So when I came back to this blogging thing I told myself I was going to try to talk about things like literature, culture, and society, and instead I’m rattling off consecutive posts about war and language and torture.  (Which is basically the same thing that happened when I first began.)  But Drezner got all thought-provoking and wants to hear what twenty-somethings think about intervention:

“As I think about it, here are the Millennials’ foundational foreign policy experiences:

1)  An early childhood of peace and prosperity — a.k.a., the Nineties;

2)  The September 11th attacks;

3)  Two Very Long Wars in Afghanistan and Iraq;

4)  One Financial Panic/Great Recession;

5)  The ascent of China under the shadow of U.S. hegemony.

From these experiences, I would have to conclude that this generation should be anti-interventionist to the point of isolationism.”

Since I qualify, and since I think this might help make further sense of why I’ve spent the last 48 hours complaining about the rhetoric of a WSJ op-ed and Commentary blog post, I’ll take a stab at it before moving on to talk about “culture” (whatever that is).

First, though, I have to take issue with the sequence/narrative Drezner is offering.  It’s not quite so simple as (1) interrupted by (2) resulting in (3) followed by/resulting in (take your pick, I suppose) (4) and (5).  (China, in fact, I don’t think is a major consideration for many people my age—at most, it is a subsidiary of economic concerns, distant thoughts about debt and what things will be like when we are our parents’ age.)

(1) “An early childhood of peace and prosperity – a.k.a., the Nineties” did not exist in quite this formulation.  Yes, there was something of “peace and prosperity,” but it wasn’t outright peace, and it wasn’t outright war.  One of my earliest memories if of Peter Jennings announcing, I believe, the end of the Gulf War as we were sitting at the dinner table.  (I asked why we were fighting, and my father told me it was because the bad guys had gone into Kuwait to steal their money and food.  I was three.)  But it was a childhood not of “peace and prosperity,” but of prosperity and more or less successful humanitarian intervention.  I knew the Gulf War, and the Balkans, and saw Clinton take an active role in the Israel-Palestine peace process—and, in the way it was seen by those around me, come within a half-inch of success.  (I didn’t know from Somalia until Black Hawk Down was released.)

(2) “The September 11th attack” – yes, this broke, dispelled, shattered, the relative (albeit semi-militarized) calm of (1).

(3) “Two Very Long Wars in Afghanistan and Iraq”

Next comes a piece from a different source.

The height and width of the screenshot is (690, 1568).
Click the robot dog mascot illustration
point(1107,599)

How are we to understand this not as a misadventure in itself, but in relation to those early foreign policy lessons from (1)?  I opposed the Iraq War, but was a believer in what, for better or worse, we’ll call the Clinton foreign policy.  Iraq and Afghanistan undermined two important premises of both the Clinton and Bush-43 foreign policies: that “winning” can be easily measured, and that the populace of the intervened country want us there, and to win.  (The latter has been shown to not necessarily be the case—certainly some, perhaps many, do want us in Iraq and Afghanistan, but a vocal and sometimes violent segment do not.  How many times did we hear about this in the Balkans?)

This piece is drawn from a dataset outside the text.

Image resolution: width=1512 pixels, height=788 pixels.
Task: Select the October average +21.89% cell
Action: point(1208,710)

But there was a third premise underlying the limited intervention of the 1990s: the feeling of an obligation to intervene, and to win—because, in short, we were The Good Guys.  Iraq and Afghanistan can’t disprove a sense of moral obligation to do something—even if they can indicate that full-on invasion is not the answer.  Let’s go back, briefly, to 2003, even with the hindsight of 2010: does an opposition to invading Iraq also require that one believe we should abandon enforcing no-fly zones, or risk incoherence?  I don’t think we can say this is a clear yes.

And this, perhaps, might explain the number of commenters on Drezner’s post saying that the lesson is not to be anti-intervention, but to be in favor of “smart intervention”—which I take to be something like the Clinton policy, perhaps more cautious.  It might also explain the number of my friends who have adamantly opposed wars in Iraq and Afghanistan, yet have expressed a desire to see American military intervention of some sort in response to Darfur.  The key words in this scenario are generally “air support” without any commitment of American ground troops—that’s what the UN is for.  I’ll admit—at one point, thinking of how we essentially deposed Milosevic using only the Air Force, this was my line of thought.

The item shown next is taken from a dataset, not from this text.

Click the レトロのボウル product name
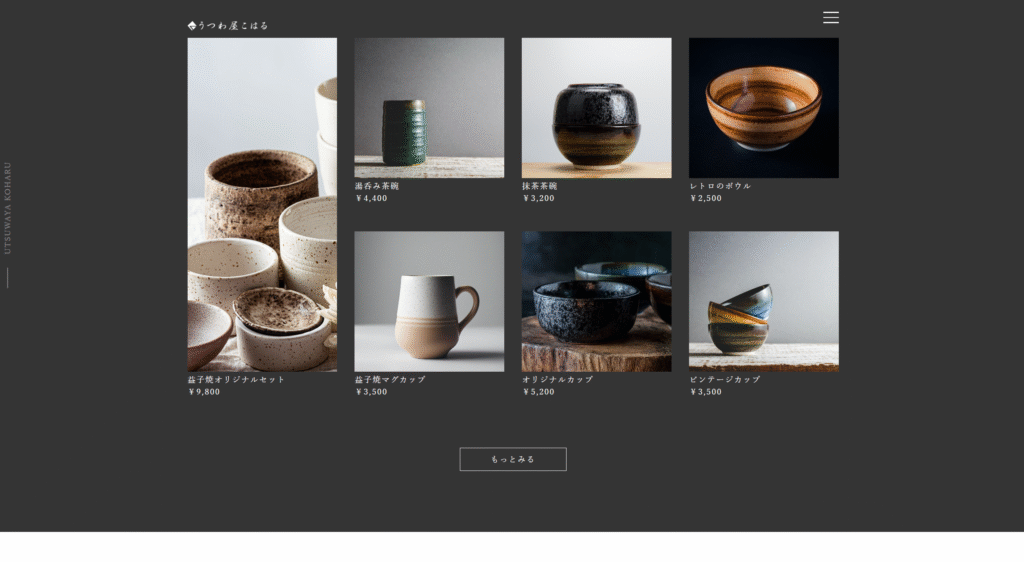The image size is (1024, 562). [720, 186]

But why is it no longer my line of thought?  It is not related especially to (4) The Great Recession, because even if you view this as a result of Iraq/Afghanistan/our broader foreign policy, I don’t think it necessitates that you oppose “smart intervention.” Seeing the entanglement of our economic/fiscal future with long-term, large-scale occupations, I think precisely that is what people will tend to oppose—perhaps a wider range of intervention, but judging from my non-scientific friend and peer group, I doubt it.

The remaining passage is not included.